I don’t usually feel guilty when I don’t finish a book. But I do when it’s a classic that I know people love, and North and South is one of those. So I was happy to hear about this readalong hosted by Estella’s Revenge and Capricious Reader. Just the kick I needed to pick it back up. This week we’re discussing chapters 1-14.
Here’s a quick overview of the story, which was published in 1855 by Elizabeth Gaskell. Margaret Hale is a young woman living in a country town in Southern England. Her father is the pastor at Helstone, which I find a humorous name because Helstone is this ideal place to live where the birds sing and the flowers bloom.
Margaret’s family, like a lot of Austen families, are of the “gentle” class but still struggle financially. Margaret is smart and cares for her family. She’s not a rule-breaker by any stretch but is definitely her own person. She is disdainful of people in trades or industry, although sailors and farmers are just fine with her because they work off the land.
In the beginning of the book, Gaskell contrasts the busy society life of London with the quiet pastoral life of Helstone. But there’s another contrast in the wings. Mr. Hale makes a decision that forces the family to move north, to the industrial town of Milton. The family is now low on funds, zero on reputation, and forced to live among factory workers (although they are in a four bedroom house with two servants).
Mr. Hale is hired as a personal tutor to Mr. Thornton, the thirty-something factory owner, a self-made man. Sparks fly – or thud – when Margaret meets Mr. Thornton and they have no idea what to say to each other. He thinks her haughty and she sees him as “a tradesman”.
But this is an overly simplistic description, and what’s nice about this book is the complexity of the issues. Clearly Mr. Thornton has merits as a hard-working, honest man. On the other hand, Gaskell is clearly raising issues regarding the abusive conditions of factory work. Margaret isn’t guilty of all the snobbishness that Mr. Thornton perceives – but she’s no saint either.
“I won’t deny that I am proud of belonging to a town – or perhaps I should rather say a district – the necessities of which give birth to such grandeur of conception. I would rather be a man toiling, suffering – nay, failing and successless – here, than lead a dull prosperous life in the old worn grooves of what you call more aristocratic society down in the South, with their slow days of careless ease. One may be clogged with honey and unable to rise and fly.”
“You are mistaken,” said Margaret, roused by the aspersion on her beloved South to a fond vehemence of defence, that brought the colour into her cheeks and angry tears into her eyes. “You do not know anything about the South. If there is less adventure or less progress – I suppose I must not say less excitement – from the gambling spirit of trade, which seems requisite to force out these wonderful inventions, there is less suffering also.”

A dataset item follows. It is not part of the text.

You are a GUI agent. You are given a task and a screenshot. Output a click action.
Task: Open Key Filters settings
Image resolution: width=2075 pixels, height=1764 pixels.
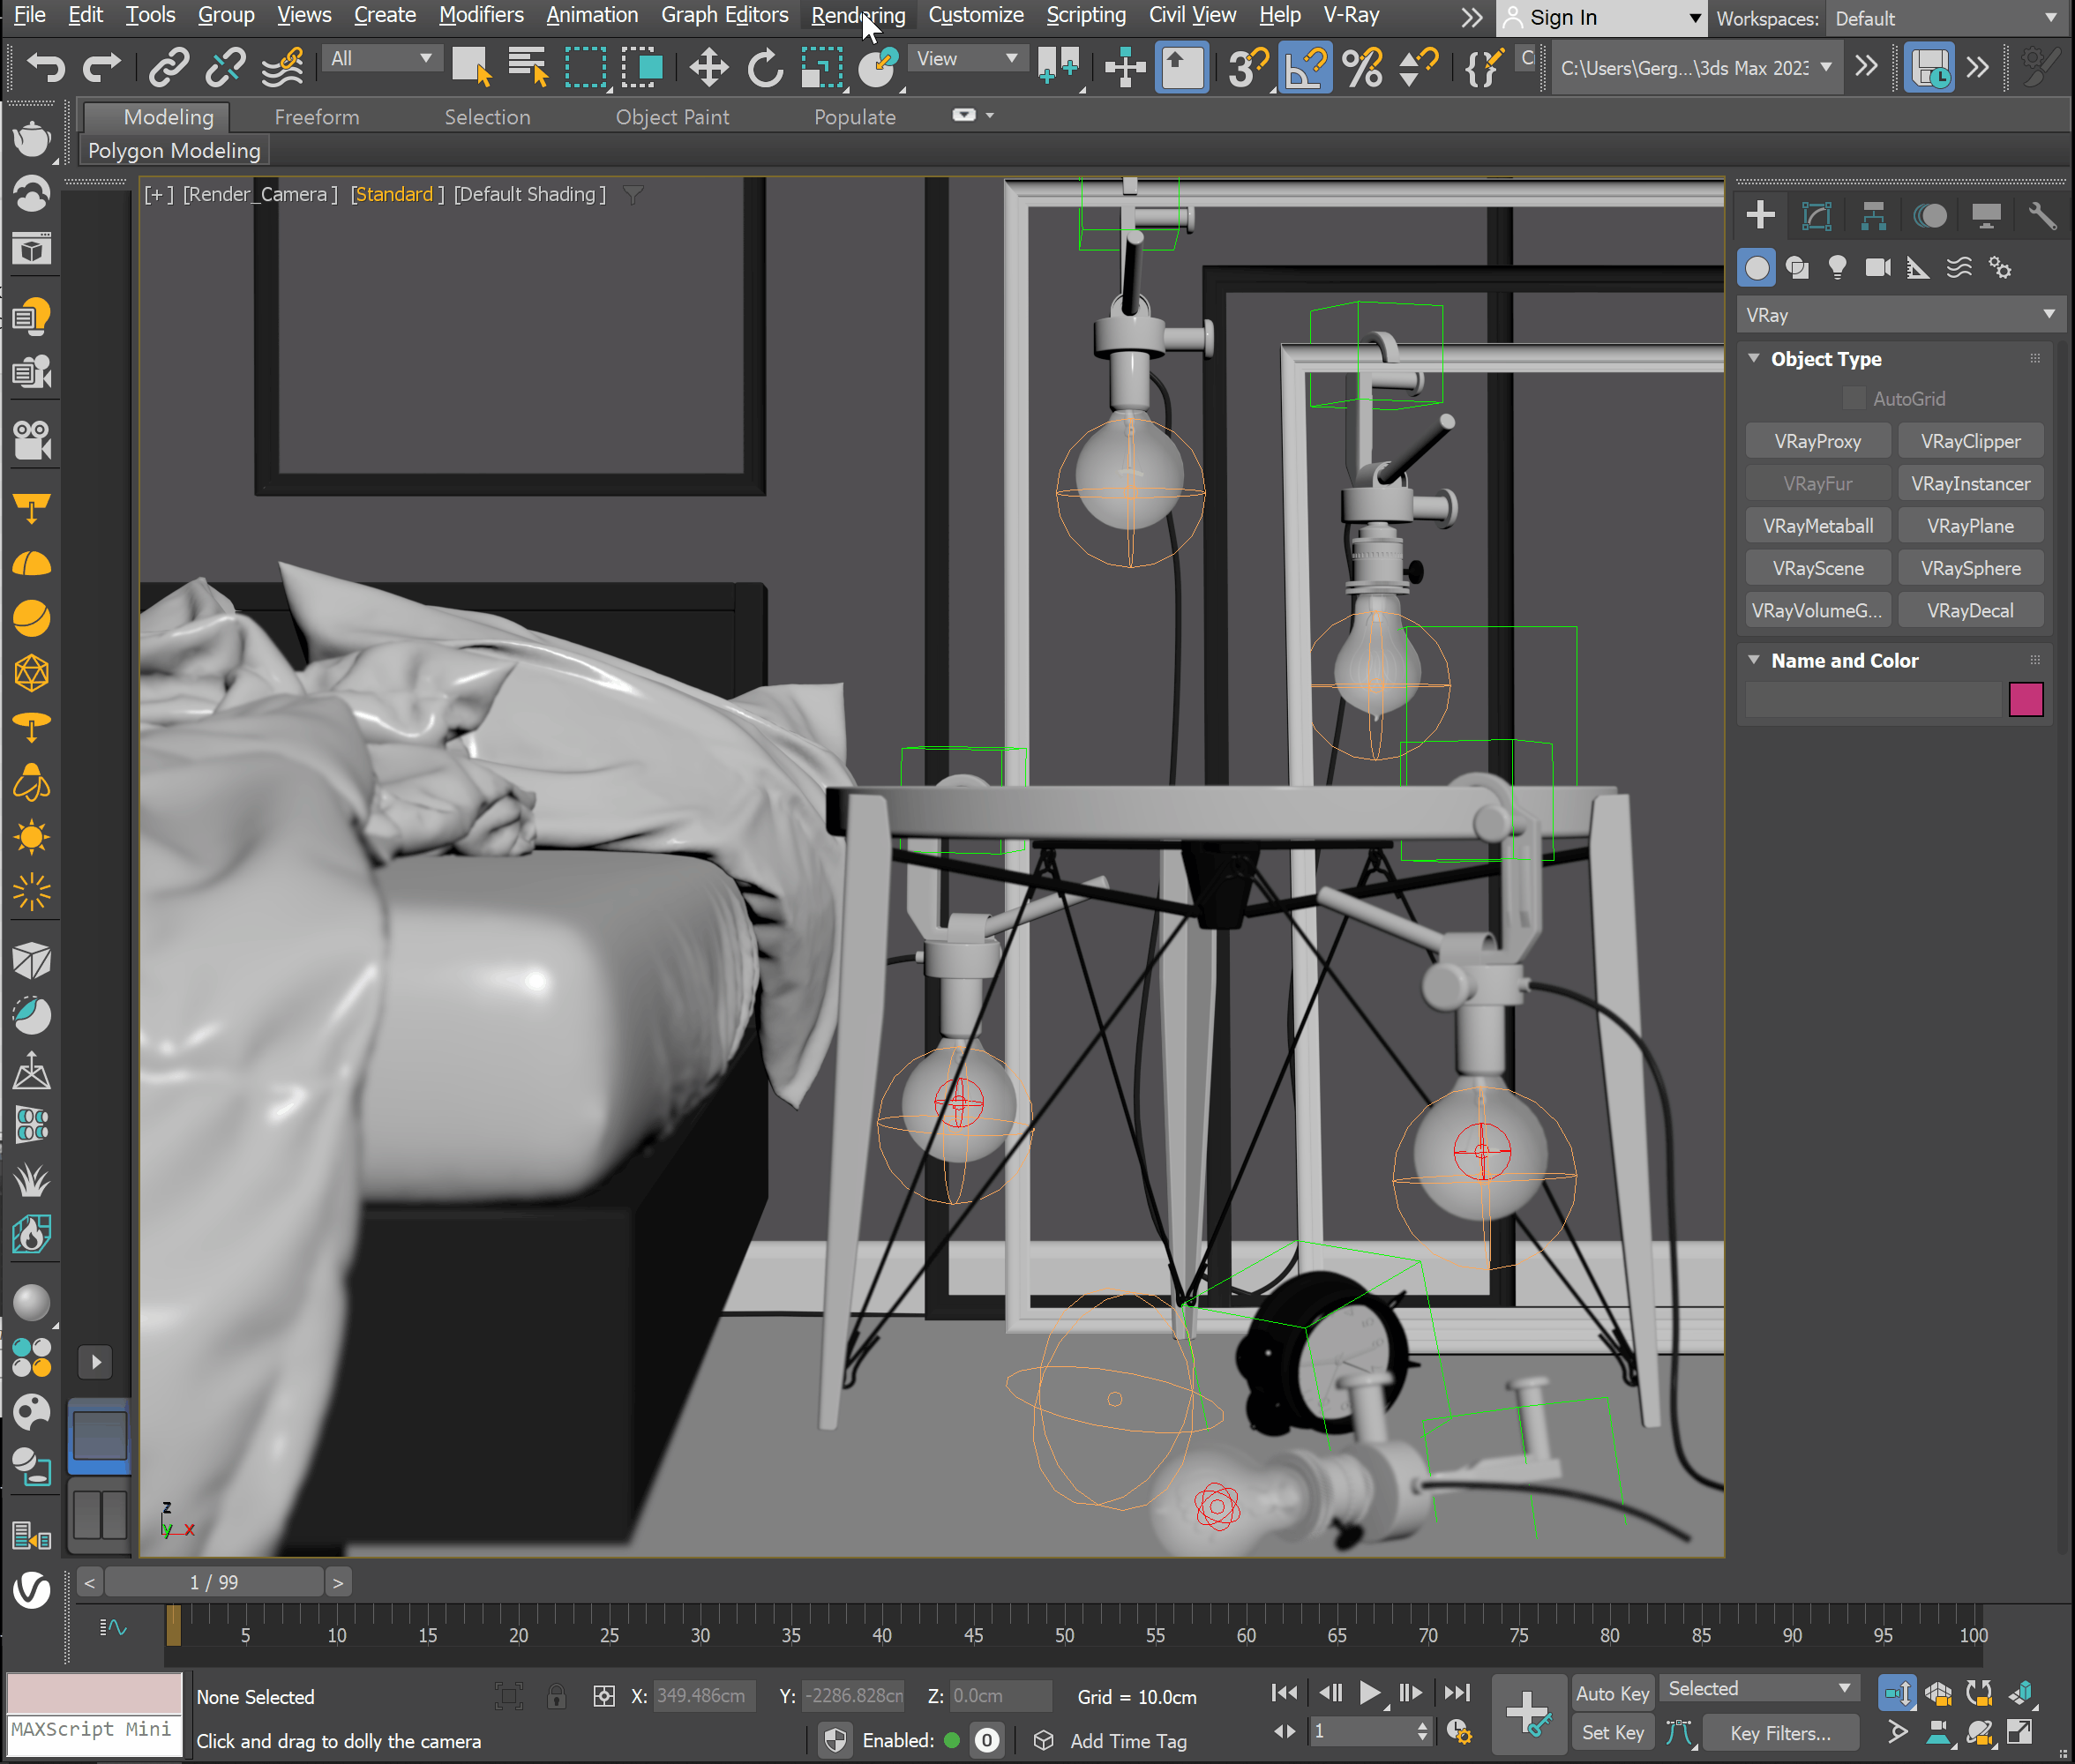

At this point in the story Margaret is really holding her whole family together. She has a brother who is “missing” (we find out more later), and her father and mother are self-absorbed and dependent. Mr. Hale throws the whole family into turmoil yet all he can do is whine and complain about it. He decides the whole family has to move, then waits until the last minute to tell Margaret – and then he makes Margaret tell her mother.
I was kind of feeling sorry for Margaret at this point, but then she meets some of the factory workers, and you realize how little she has to complain about. She lives a pretty idle life when she isn’t propping up her parents, and she doesn’t really try that hard to help the less fortunate.
So far I’m really enjoying the book. I find Gaskell’s style straightforward and easy to read. I especially likes how much attention she pays to conversation, contrasting what the characters are thinking with what the other characters perceive.
That’s part 1 of 4 for the North and South Read-Along. If you’re part of the Read-Along, let me know how you’re liking the book.